TASK TO CARRY OUT:
An exact retyping of every record is required.
══ EXCERPTED RECORDS ══
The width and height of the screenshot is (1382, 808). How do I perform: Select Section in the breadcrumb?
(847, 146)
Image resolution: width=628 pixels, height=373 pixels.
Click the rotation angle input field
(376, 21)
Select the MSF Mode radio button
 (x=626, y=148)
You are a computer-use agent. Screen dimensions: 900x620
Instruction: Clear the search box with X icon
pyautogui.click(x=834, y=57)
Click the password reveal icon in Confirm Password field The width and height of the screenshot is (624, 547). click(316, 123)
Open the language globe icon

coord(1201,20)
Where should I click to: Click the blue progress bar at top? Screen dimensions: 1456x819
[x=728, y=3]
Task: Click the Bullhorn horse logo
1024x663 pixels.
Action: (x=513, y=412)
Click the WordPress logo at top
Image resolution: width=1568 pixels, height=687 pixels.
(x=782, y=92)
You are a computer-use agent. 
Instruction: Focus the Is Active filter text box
═══
ANSWER TO THIS EXERCISE:
The width and height of the screenshot is (1382, 808). How do I perform: Select Section in the breadcrumb?
(847, 146)
Image resolution: width=628 pixels, height=373 pixels.
Click the rotation angle input field
(376, 21)
Select the MSF Mode radio button
 (x=626, y=148)
You are a computer-use agent. Screen dimensions: 900x620
Instruction: Clear the search box with X icon
pyautogui.click(x=834, y=57)
Click the password reveal icon in Confirm Password field The width and height of the screenshot is (624, 547). click(316, 123)
Open the language globe icon

coord(1201,20)
Where should I click to: Click the blue progress bar at top? Screen dimensions: 1456x819
[x=728, y=3]
Task: Click the Bullhorn horse logo
1024x663 pixels.
Action: (x=513, y=412)
Click the WordPress logo at top
Image resolution: width=1568 pixels, height=687 pixels.
(x=782, y=92)
You are a computer-use agent. 
Instruction: Focus the Is Active filter text box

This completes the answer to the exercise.